══ RECORDS SUPPLIED
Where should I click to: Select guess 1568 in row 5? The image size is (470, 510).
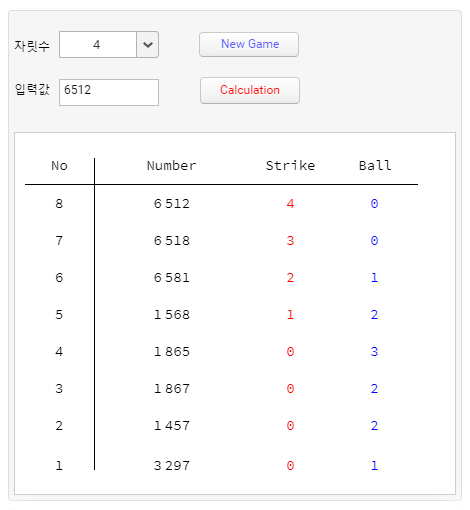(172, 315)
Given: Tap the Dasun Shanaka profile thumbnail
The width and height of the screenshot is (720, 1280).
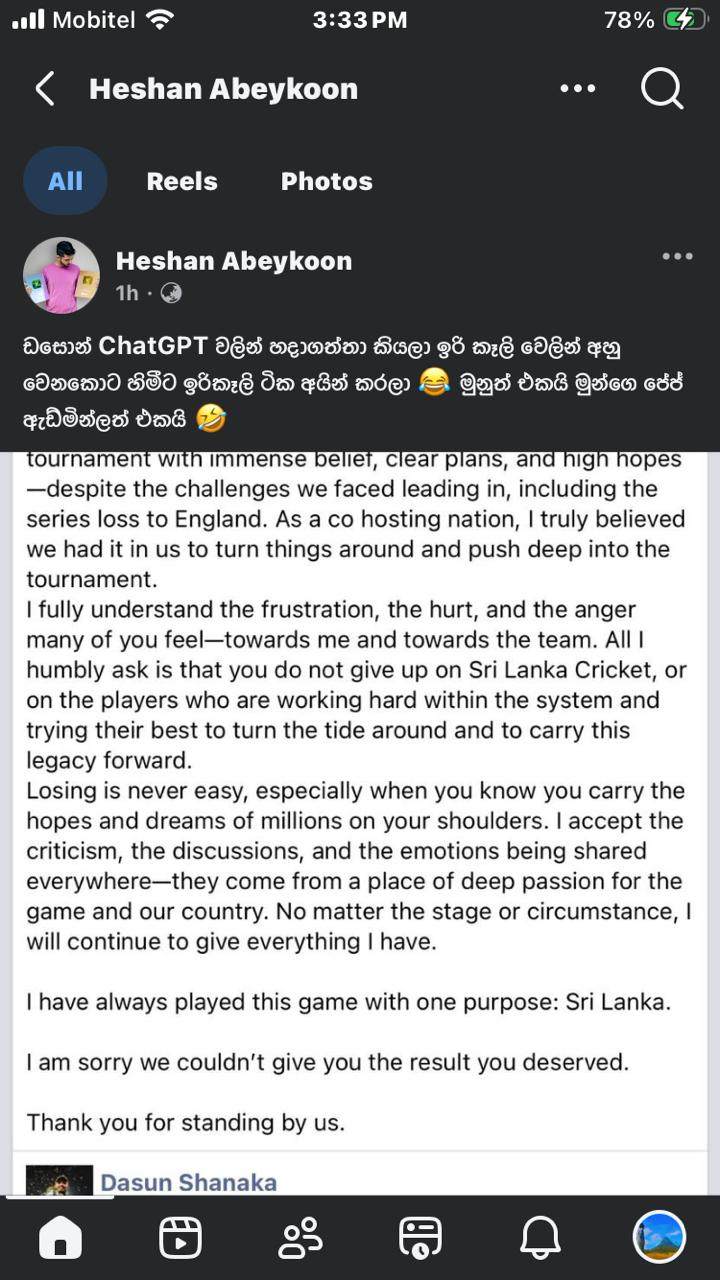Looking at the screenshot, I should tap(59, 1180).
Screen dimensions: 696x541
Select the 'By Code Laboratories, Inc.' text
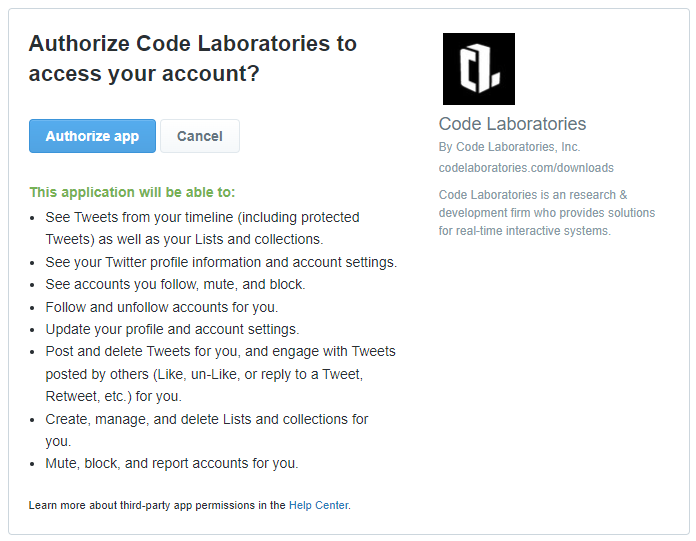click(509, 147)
════
Set down every line of the listing above exactly as it appears, leaving out the pictures.

- [RIGHT ANSWER]:
Where should I click to: Select guess 1568 in row 5? The image size is (470, 510).
(172, 315)
Given: Tap the Dasun Shanaka profile thumbnail
The width and height of the screenshot is (720, 1280).
Looking at the screenshot, I should tap(59, 1180).
Screen dimensions: 696x541
Select the 'By Code Laboratories, Inc.' text
click(509, 147)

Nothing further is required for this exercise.